■ **Supplied passage**
Ask Dr. Silverman 1 — The Philosophy of Mathematics: Its Faces and Facets
Herb Silverman is the Founder of the Secular Coalition of America, the Founder of the Secular Humanists of the Lowcountry, and the Founder of the Atheist/Humanist Alliance student group at the College of Charleston. Here we talk about the philosophy of mathematics, science, and theology in a new series on the philosophy of mathematics.
Scott Douglas Jacobsen: Mathematics works within the constraints of structure or order, relationships between and within structure and order, and the changes in structure or order and the relationships between structure and order.
Philosophy of mathematics deals with the meanings of mathematics, whether its interpretations or its assumptions and derivations. It asks fundamental questions relatable to the structure of the universe, as these question the basic operations behind science in many ways.
What are some basic principles of mathematics? How does this relate to the philosophy of mathematics and, more generally, the philosophy of science? Where does mathematics reach a limit and philosophy of mathematics some extra legs, in some fundamental and important ways?
Dr. Herb Silverman: I’ll begin by describing some differences between mathematics and the sciences, mathematics and philosophy, and how they approach fundamental questions like the structure of the universe. I’ll then bring in theological approaches to the same fundamental questions.
Mathematicians begin with assumptions (axioms) and try to discover what may logically be deduced from the axioms. Theoretical mathematicians are not concerned with whether the axioms are true. Axioms in some branches are contradictory to axioms in others. The axioms in Euclidean geometry have led to discoveries on planet Earth; results from the axioms in non-Euclidean geometry were applied many years later by Einstein for his general theory of relativity, when he showed we live in a non-Euclidean four-dimensional universe, consisting of three-dimensional space and one-dimensional time.
The 19th-century mathematician Gauss referred to mathematics as the “queen of the sciences,” perhaps because mathematics is essential in the study of all scientific fields. And physicist Eugene Wigner wrote “The Unreasonable Effectiveness of Mathematics in the Natural Sciences.” Unlike mathematicians who are free to begin with any consistent set of axioms, scientists always begin with axioms (hypotheses) they believe to be true. Using the scientific method (collecting data and testing empirically), they hope to find sufficient evidence for their hypotheses to be elevated to theories (like gravity, natural selection, big bang, general relativity). When scientific statements are translated into mathematical statements, including about the structure of the universe, we apply mathematics to solve scientific problems. Perhaps that’s why Galileo referred to mathematics as the language in which the natural physical world is written.

■ **Set task 1**
Copy word for word the part of the interview on the philosophy of mathematics above, starting at "Mathematicians begin with" and ending at "and one-dimensional time.".
■ **Set task 2**
In the interview on the philosophy of mathematics above, what did the 19th-century mathematician Gauss call mathematics?

■ **Record excerpts**
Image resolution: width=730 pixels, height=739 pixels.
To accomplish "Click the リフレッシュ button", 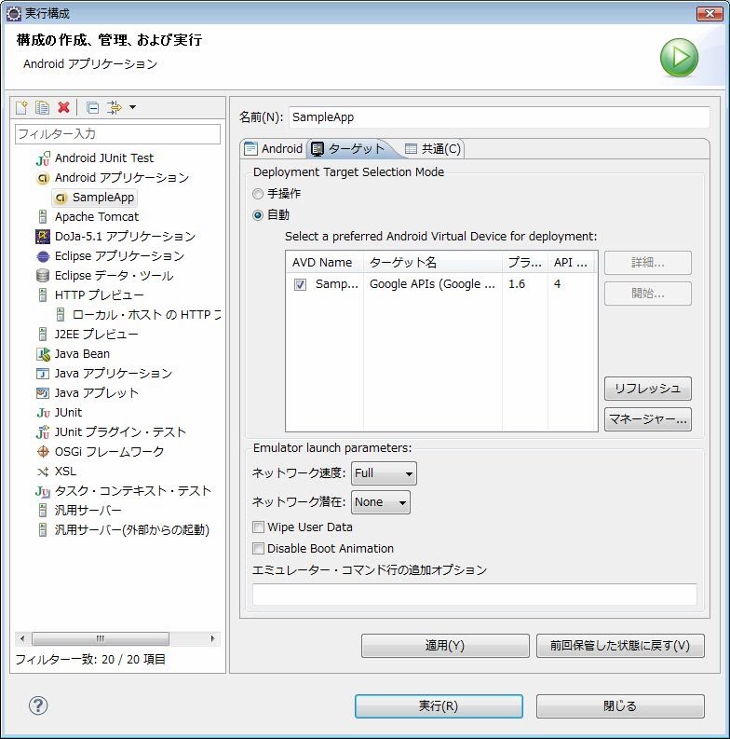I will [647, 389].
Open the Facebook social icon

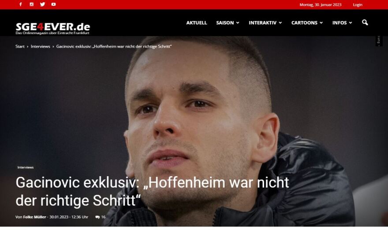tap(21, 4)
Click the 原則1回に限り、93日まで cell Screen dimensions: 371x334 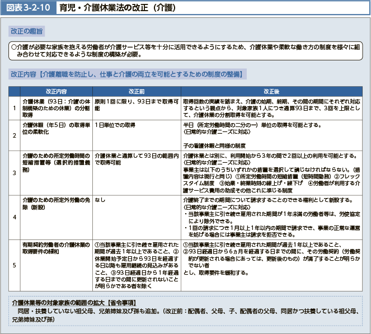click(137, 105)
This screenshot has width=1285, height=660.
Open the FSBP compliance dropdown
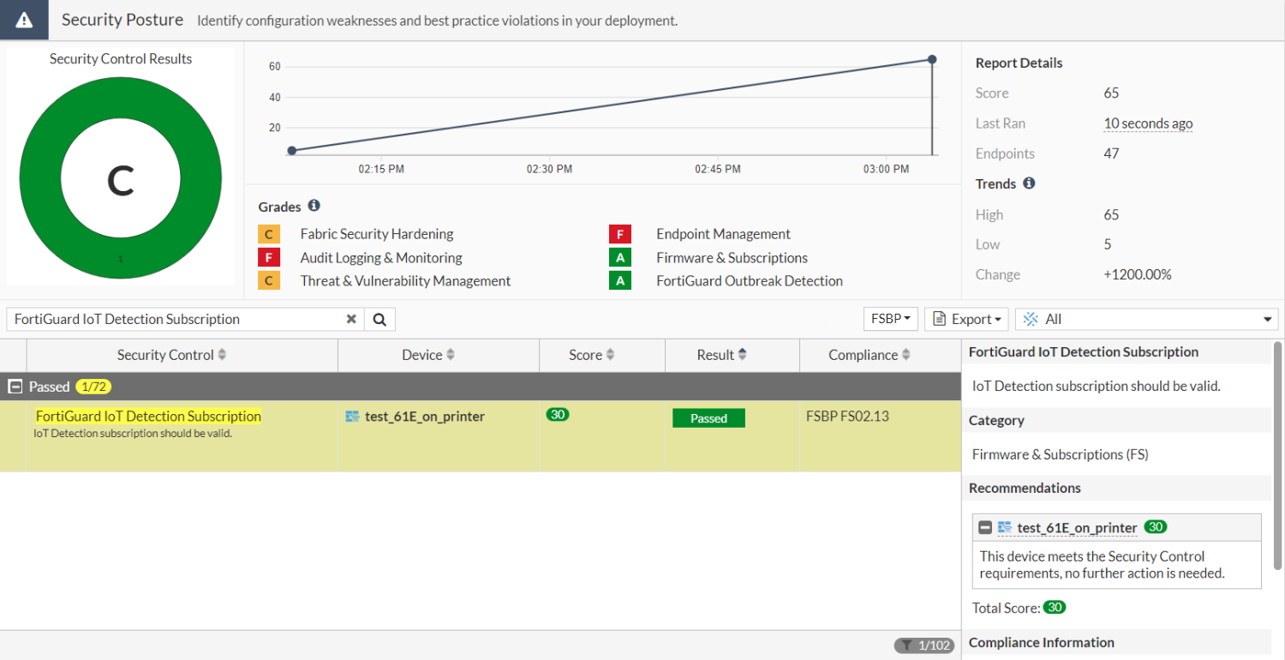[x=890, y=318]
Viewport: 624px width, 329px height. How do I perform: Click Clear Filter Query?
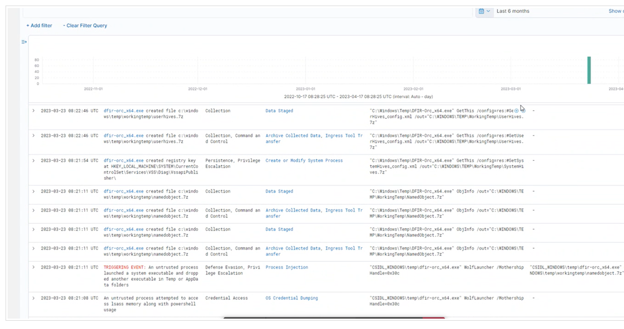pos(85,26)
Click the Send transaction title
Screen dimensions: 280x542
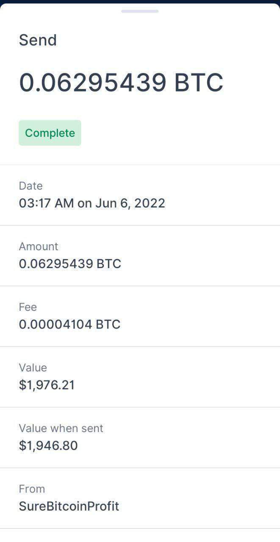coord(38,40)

■ **Complete answer 1**
Mathematicians begin with assumptions (axioms) and try to discover what may logically be deduced from the axioms. Theoretical mathematicians are not concerned with whether the axioms are true. Axioms in some branches are contradictory to axioms in others. The axioms in Euclidean geometry have led to discoveries on planet Earth; results from the axioms in non-Euclidean geometry were applied many years later by Einstein for his general theory of relativity, when he showed we live in a non-Euclidean four-dimensional universe, consisting of three-dimensional space and one-dimensional time.

■ **Complete answer 2**
The "queen of the sciences."